A Spanish sabbatical in the mid-80s moved Zabarsky toward more traditional European narrative styles. A multi-year exploration of Old Testament themes in representational style followed, and over the course of several paintings he accrued a large body of work collectively known as the Susannah and the Elders series. This formalism ceased with a trip to Japan in the early 1990s. His studio limitations there morphed his signature interest in geometry into looser, wilder collage. The change in technique affected his narrative voice and palette, which was suddenly dappled with vibrant yellow, streaks of purple and acid green. The sharp borders of earlier decades disappeared, and canvas was pasted upon canvas, with color extending past the painting onto the frame. More expressionist than realist, this work in aggregate was freer and more energetic than his earlier approach, as shown in The True Story of Prometheus and Tropical Tropism.

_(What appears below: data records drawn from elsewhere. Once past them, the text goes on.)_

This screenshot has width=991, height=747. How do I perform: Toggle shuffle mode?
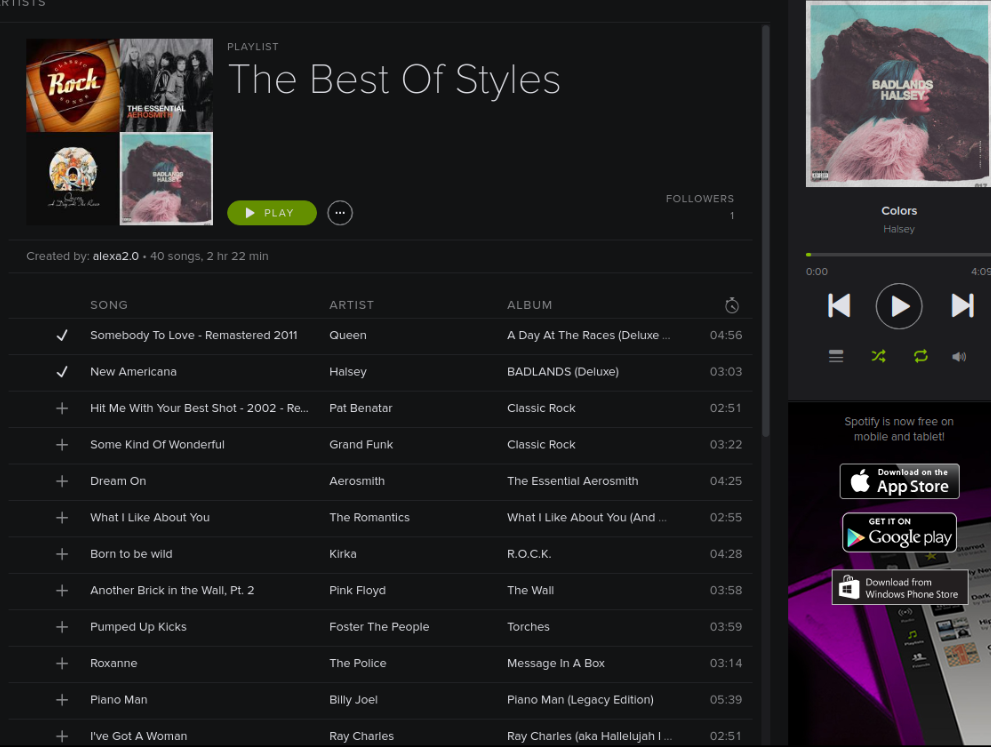coord(878,356)
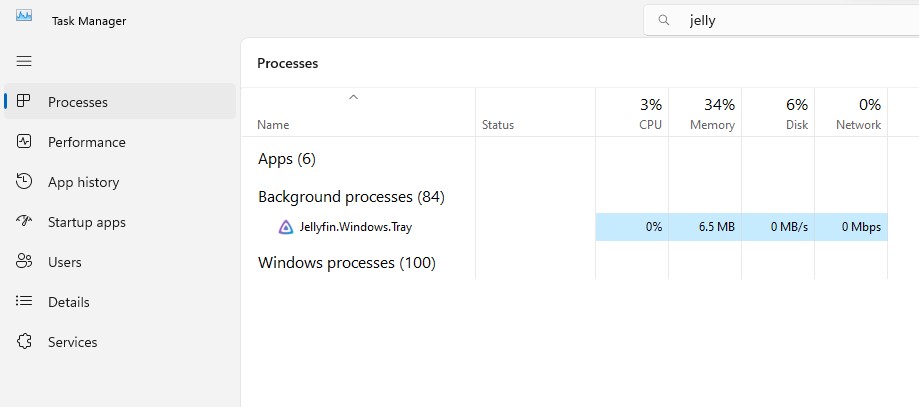This screenshot has width=919, height=407.
Task: Open the App history tab
Action: [83, 182]
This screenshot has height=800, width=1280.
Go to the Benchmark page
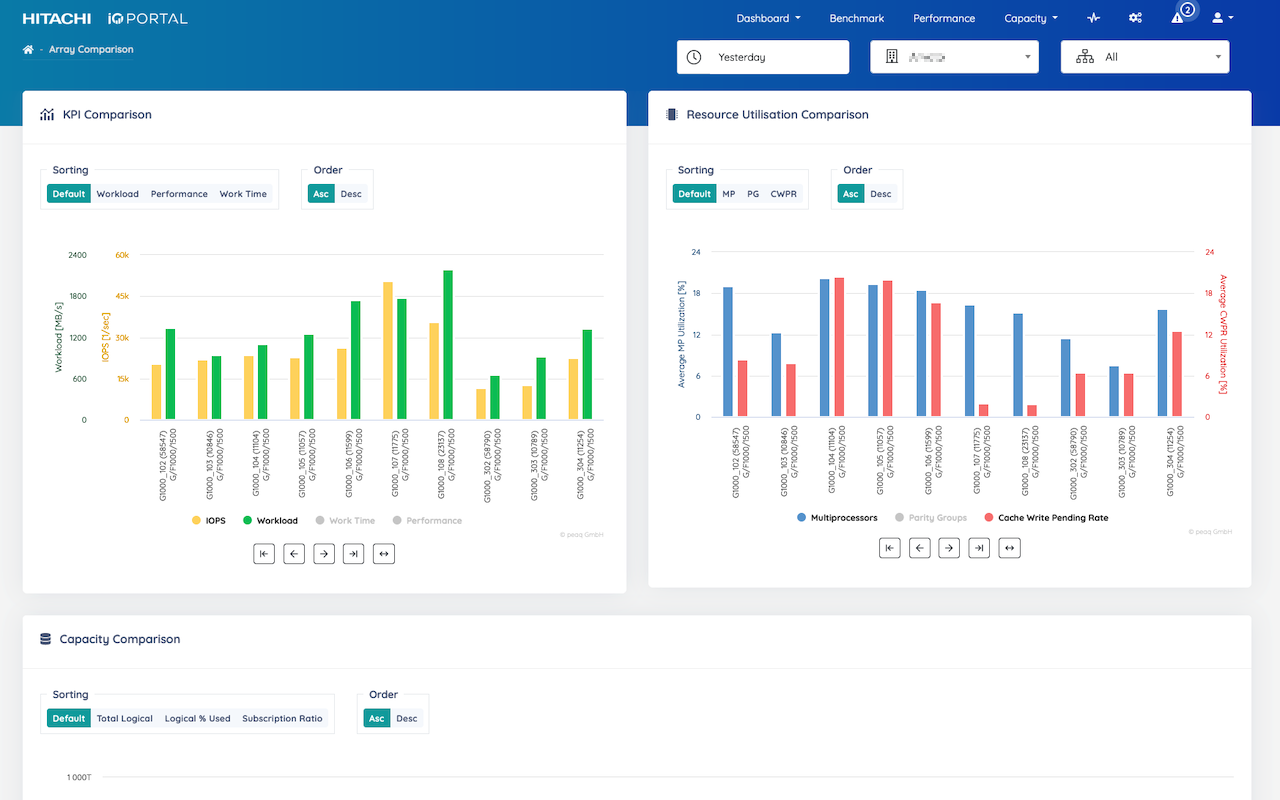point(856,18)
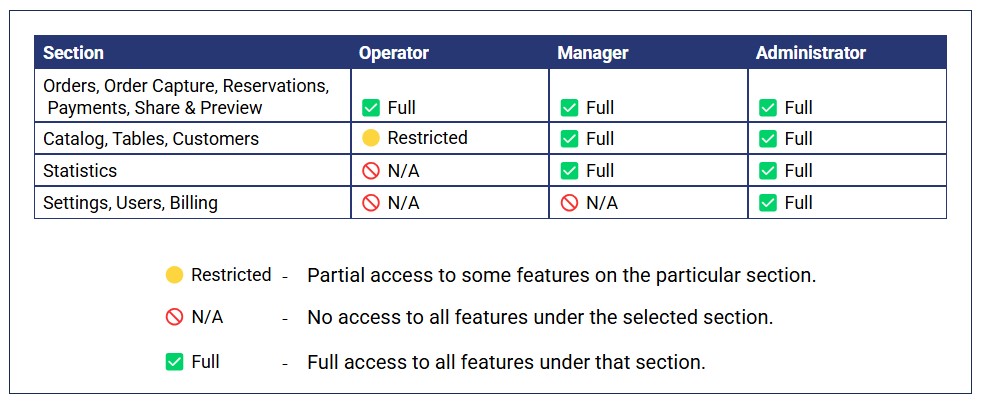Image resolution: width=982 pixels, height=406 pixels.
Task: Click the red N/A icon in legend
Action: tap(174, 318)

History, Surrealism and Judaism

From 1999-2009, Zabarsky explored the Jewish self and the American and European other in the collection Surreal Histories. The collection distills themes into both a straightforward “public history” of Ernest and Pauline Hemingway in Spain after the Spanish Civil War in Spanish Panorama and the idiosyncratic “personal history” Oslo Sun and Vienna Moon. The latter features bursts of bright color and a bold off-center composition that spans Edvard Munch’s The Scream, Sigmund and Anna Freud and the painter Balthus smashing through rich blues, crimsons, violets and sunny yellows to cross cultures, types and textures all gently bound together by the scrawled word “contemporaries.”

University work

Also an educator, Zabarsky taught art for nearly three decades at various institutions including the Swain School of Design, Wheaton College and the University of New Hampshire. At the latter, he also served as chair of the Department of Art and Art History, and helped found the Museum of Art and the Master of Fine Arts degree in painting.

Honors and awards

Zabarsky is the recipient of numerous grants and awards, including a Ford Foundation Grant in the Humanities, a Stone Foundation Fellowship for work in Italy, a National Institute of Arts & Letters nomination and prizes at the Boston Arts Festival.

Exhibitions

His solo exhibitions include shows at Kyoto's Rew Dex Gallery, Madrid's Salones Berkowitsch and Circulo de Bellas Artes.. In the U.S., he had one-person shows at the DeCordova Museum & Sculpture Park, the Wheaten Beard & Weil Galleries, formerly known as the Watson Gallery, the Boris Mirski Gallery and Edith Halbert's Downtown Gallery.

Public collections

His paintings and drawings can be found in many public institutions, including MOMA, the Museum of Art, Ein Harod, the Wiggins Collection at the Boston Public Library, the Addison Gallery of American Art, the Currier Gallery of Art, Williams College Museum of Art, Keene State College, University Museum of Contemporary Art, the Danforth Museum and the Museum of Art at the University of New Hampshire.